今日、ヤマダ電機の請負業者がリサイクル料金を横領というニュースがありました。
以前にもベスト電器などで同様のケースがありましたが、リサイクルの仕組みがわからないと、何のお金がどう横領されたのかわかりませんよね。

2001年から家電4品目(テレビ・エアコン・冷蔵庫・洗濯機)は、メーカーによりリサイクルをすることになっています。
その為に、通常のゴミとしては廃棄せずに、リサイクルに必要なお金と一緒にリサイクル工場へ送っているのです。
販売店が、不要家電品をお客さんから引き取り、リサイクル工場への運搬は運搬業者に委託している場合を簡単に図で示してみるとこんな感じです。(当店はこのパターンになります。)

Recycle_3  

まず、家電品が不要になったお客さんが販売店に不要家電品を引き取ってもらい、リサイクル費用【1】を支払います。
リサイクル費用【1】は、メーカーで設定された「リサイクル料金」と販売店に設定された「収集運搬料金」の合計です。
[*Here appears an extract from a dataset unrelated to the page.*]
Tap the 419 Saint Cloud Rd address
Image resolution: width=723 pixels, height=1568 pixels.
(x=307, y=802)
次に、販売店は運搬業者に不要家電品をリサイクル工場(実際には収集場所というところです)へ運んでもらい、「収集運搬料金」から、店の手数料を引いて、運搬料金【2】を支払います。
(販売店が直接運搬する場合もあります)
この時点では「リサイクル料金」はまだ販売店のところにあります。

運搬業者(販売店)によって不要家電品がリサイクル工場へ運ばれて、リサイクル処理が行われると、添付された伝票に従って、リサイクル券センターから販売店へ「リサイクル料金」【3】の請求があり、リサイクル券センターで集められた「リサイクル料金」【4】が各メーカーへ分配されるのです。

お客さんが販売店を経由せずに直接リサイクル工場(収集場所)へ持ち込む場合は、もっとシンプルで下図のようになります。

Recycle3_1 

お客様が郵便局でリサイクル券を購入し、それを貼った不要家電品をリサイクル工場の収集場所に持ち込むと、持ち込まれた分のリサイクル料金がリサイクル券センターからメーカーへ支払われます。
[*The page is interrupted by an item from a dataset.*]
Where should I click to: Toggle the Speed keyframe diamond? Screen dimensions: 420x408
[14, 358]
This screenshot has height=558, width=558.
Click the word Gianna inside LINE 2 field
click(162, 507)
さて、今回のヤマダ電機の事件は、どこでお金が消えたのでしょうか?
当店のような中小零細の業者の場合は、販売店が直接お客様から不要家電品とリサイクル費用をお預かりするのが普通ですが、大型店の場合、店頭での販売時には新たに購入した製品の代金だけを精算し、納品時に発生する不要家電品の引き取りやリサイクルについては、納品業者に任せている事が多いようです。

Recycle2_1 

おそらく、上の図のような流れになっているのだと思われます。
販売店ではなく納品業者がお客様から不要家電品とリサイクル費用【1】をお預かりし、不要家電品と運搬料金【2】を運搬業者に、販売店にはリサイクル券の控えと共にリサイクル料金【3】を渡すのが、さっきの例と違うところです。

しかし、今回の事件では、お客さんからリサイクル費用【1】と不要家電品をお預かりしたにもかかわらず、その不要家電品を運搬業者ではなく、リサイクルショップに持ち込んで換金したために、リサイクルの流れが途切れてしまったわけです。
(リサイクル費用を横領して、その上、不要家電品を中古品として販売してますので、二重の横領ですね(-_-))

もちろん、リサイクル券は破棄してしまっているので、【3】のリサイクル料金も販売店へ支払われませんから、回収予定の数よりも【3】が少なすぎることに販売店が気付いた、ということのようです。

ヤマダ電機では、再発防止に努める、ということですが、この方式で家電リサイクルを行っていく限りは、必ず同種の事件は再発するのではないでしょうか?
ウチのような規模でも、リサイクル料金の管理って結構ややこしいんですよ。大型店だと年間に何万台というリサイクル手続きがあるわけですよね?しかも、色んなケースが考えられますから、いくらでも横道は出来てしまうと思うのですよね。
まだまだ、家電リサイクルの道のりは長く険しそうです。